=== Exercise directions ===
Swap "resolution" for "size" and give back everything in the listing from the line containing "At what (x,y)" down through its end, with nothing else changed.

=== Input ===

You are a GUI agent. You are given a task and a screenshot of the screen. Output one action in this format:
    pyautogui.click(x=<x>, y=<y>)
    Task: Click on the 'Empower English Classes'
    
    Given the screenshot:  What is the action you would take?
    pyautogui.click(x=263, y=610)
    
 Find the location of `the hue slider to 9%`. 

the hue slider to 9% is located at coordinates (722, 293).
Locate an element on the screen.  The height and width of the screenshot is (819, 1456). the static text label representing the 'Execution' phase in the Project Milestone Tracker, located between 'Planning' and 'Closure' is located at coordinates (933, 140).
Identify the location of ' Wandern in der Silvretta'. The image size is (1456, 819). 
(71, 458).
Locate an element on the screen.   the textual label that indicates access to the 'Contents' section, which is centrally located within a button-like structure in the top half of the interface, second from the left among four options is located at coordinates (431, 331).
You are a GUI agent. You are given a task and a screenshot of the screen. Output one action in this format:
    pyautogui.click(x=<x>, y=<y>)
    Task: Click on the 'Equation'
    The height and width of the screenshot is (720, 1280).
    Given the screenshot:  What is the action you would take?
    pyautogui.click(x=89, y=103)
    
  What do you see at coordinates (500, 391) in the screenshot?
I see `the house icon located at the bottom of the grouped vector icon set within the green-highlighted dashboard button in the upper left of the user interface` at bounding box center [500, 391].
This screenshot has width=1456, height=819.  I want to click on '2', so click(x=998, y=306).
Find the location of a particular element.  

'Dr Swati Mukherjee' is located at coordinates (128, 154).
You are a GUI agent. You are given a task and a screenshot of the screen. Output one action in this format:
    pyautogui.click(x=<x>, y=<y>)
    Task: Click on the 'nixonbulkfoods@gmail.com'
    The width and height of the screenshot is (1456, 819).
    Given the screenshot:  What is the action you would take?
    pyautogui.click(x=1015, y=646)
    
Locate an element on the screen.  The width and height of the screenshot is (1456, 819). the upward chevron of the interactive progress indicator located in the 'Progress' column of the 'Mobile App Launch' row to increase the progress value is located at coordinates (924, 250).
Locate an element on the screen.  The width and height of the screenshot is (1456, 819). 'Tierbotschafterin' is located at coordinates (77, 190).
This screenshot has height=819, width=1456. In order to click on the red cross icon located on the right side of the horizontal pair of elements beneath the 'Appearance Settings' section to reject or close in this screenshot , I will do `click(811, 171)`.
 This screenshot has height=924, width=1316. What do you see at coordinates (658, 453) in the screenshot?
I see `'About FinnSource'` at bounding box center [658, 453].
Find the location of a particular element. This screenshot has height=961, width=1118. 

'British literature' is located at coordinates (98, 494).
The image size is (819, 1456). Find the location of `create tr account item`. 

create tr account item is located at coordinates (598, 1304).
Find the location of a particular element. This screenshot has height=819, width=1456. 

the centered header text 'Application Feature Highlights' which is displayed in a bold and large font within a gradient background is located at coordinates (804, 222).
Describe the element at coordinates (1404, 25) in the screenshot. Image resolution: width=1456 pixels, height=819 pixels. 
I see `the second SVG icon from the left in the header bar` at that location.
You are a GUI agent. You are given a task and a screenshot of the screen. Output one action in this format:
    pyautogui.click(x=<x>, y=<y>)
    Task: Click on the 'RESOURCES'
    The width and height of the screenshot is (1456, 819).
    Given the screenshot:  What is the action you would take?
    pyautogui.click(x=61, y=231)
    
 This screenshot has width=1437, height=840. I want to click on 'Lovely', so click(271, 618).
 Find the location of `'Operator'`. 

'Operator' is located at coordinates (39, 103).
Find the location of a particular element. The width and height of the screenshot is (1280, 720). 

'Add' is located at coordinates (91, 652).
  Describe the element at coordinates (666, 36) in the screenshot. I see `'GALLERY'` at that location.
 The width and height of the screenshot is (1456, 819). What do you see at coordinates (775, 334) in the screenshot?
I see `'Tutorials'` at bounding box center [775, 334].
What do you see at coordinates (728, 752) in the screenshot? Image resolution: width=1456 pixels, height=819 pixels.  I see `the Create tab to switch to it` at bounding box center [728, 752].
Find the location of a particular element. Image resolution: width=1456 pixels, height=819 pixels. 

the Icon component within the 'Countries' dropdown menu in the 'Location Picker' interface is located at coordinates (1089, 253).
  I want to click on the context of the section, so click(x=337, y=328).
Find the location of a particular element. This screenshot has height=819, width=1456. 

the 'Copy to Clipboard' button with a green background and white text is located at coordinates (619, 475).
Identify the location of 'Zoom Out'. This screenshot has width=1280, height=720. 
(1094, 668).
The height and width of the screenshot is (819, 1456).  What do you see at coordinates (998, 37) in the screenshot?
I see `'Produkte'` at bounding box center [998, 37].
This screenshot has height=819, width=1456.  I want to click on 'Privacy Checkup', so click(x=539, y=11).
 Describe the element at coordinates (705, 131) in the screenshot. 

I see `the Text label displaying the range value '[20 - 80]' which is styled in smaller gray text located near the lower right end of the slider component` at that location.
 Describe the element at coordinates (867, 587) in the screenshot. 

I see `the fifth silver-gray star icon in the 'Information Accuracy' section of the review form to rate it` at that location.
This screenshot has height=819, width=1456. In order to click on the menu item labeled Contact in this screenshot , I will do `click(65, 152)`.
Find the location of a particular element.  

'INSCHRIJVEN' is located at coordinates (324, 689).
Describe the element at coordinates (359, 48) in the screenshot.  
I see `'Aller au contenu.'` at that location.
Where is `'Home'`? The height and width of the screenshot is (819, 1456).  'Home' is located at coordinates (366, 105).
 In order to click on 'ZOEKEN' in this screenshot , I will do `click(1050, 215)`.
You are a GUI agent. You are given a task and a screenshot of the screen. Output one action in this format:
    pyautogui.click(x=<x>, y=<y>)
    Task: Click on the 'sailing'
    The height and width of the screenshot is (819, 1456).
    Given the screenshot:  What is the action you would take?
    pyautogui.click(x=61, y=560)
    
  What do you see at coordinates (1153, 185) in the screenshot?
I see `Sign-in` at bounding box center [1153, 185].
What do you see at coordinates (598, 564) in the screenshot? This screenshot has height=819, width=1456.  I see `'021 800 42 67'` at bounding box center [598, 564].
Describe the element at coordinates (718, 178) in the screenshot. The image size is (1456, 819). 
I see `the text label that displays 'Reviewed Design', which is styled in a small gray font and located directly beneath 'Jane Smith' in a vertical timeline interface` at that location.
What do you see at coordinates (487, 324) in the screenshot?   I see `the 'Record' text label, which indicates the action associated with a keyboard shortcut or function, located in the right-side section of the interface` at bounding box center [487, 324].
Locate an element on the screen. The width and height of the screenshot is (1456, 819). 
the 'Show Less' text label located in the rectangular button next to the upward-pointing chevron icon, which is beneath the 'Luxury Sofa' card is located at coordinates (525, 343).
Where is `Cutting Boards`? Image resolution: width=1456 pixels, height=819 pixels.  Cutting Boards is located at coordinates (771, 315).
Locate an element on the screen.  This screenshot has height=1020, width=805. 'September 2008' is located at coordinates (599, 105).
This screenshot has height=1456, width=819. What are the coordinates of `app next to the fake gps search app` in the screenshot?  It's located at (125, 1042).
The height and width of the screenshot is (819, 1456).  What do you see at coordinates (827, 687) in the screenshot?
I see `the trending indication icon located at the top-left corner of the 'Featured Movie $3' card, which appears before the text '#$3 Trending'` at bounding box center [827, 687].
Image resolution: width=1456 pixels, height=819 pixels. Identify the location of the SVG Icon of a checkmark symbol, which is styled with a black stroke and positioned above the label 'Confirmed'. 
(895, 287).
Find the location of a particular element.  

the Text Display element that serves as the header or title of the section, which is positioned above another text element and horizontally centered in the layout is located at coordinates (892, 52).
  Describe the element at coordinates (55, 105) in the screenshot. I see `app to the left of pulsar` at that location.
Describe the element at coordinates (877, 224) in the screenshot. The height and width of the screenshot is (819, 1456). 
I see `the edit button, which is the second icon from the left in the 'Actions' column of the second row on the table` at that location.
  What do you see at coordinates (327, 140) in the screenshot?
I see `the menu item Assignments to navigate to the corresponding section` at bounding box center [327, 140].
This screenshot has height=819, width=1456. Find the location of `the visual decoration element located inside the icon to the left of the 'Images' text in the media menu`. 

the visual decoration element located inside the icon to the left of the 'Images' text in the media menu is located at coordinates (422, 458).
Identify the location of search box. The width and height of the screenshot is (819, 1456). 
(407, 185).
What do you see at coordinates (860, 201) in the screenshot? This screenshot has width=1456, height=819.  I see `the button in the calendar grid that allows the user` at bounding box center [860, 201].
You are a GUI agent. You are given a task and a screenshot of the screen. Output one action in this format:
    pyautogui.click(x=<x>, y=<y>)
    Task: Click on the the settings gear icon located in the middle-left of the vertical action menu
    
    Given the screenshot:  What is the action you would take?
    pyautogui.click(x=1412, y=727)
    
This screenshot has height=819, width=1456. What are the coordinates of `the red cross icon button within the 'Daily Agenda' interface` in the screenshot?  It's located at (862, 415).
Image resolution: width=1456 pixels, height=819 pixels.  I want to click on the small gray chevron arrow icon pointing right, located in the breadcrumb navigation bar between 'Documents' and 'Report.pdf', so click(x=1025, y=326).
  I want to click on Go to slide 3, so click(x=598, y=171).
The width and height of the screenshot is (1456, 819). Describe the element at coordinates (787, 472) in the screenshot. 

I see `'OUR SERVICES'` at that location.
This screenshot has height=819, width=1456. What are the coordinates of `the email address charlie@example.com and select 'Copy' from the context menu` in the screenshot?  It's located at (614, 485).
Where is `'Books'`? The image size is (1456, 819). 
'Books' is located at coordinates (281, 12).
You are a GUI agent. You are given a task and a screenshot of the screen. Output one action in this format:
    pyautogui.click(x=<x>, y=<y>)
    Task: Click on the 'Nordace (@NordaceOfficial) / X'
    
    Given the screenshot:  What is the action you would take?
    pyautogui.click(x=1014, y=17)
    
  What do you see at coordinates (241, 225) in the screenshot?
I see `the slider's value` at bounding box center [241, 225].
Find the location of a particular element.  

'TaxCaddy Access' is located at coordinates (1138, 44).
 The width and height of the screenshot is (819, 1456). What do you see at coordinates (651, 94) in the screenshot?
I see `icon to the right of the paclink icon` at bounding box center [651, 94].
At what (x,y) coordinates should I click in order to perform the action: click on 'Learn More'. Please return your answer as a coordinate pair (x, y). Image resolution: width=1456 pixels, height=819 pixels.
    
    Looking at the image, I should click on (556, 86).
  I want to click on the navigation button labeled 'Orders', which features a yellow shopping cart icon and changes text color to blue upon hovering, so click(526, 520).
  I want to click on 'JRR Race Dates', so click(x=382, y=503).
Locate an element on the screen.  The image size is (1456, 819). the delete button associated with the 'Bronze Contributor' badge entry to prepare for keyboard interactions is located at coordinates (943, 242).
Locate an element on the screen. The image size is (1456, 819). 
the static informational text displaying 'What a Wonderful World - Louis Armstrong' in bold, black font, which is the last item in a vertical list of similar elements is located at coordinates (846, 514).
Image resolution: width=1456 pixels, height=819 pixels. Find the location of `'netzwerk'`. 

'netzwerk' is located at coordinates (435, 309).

=== Result of this task ===
At what (x,y) coordinates should I click in order to perform the action: click on 'Learn More'. Please return your answer as a coordinate pair (x, y). Image size: width=1456 pixels, height=819 pixels.
    
    Looking at the image, I should click on (556, 86).
  I want to click on the navigation button labeled 'Orders', which features a yellow shopping cart icon and changes text color to blue upon hovering, so click(526, 520).
  I want to click on 'JRR Race Dates', so click(x=382, y=503).
Locate an element on the screen.  The image size is (1456, 819). the delete button associated with the 'Bronze Contributor' badge entry to prepare for keyboard interactions is located at coordinates (943, 242).
Locate an element on the screen. The image size is (1456, 819). 
the static informational text displaying 'What a Wonderful World - Louis Armstrong' in bold, black font, which is the last item in a vertical list of similar elements is located at coordinates (846, 514).
Image size: width=1456 pixels, height=819 pixels. Find the location of `'netzwerk'`. 

'netzwerk' is located at coordinates (435, 309).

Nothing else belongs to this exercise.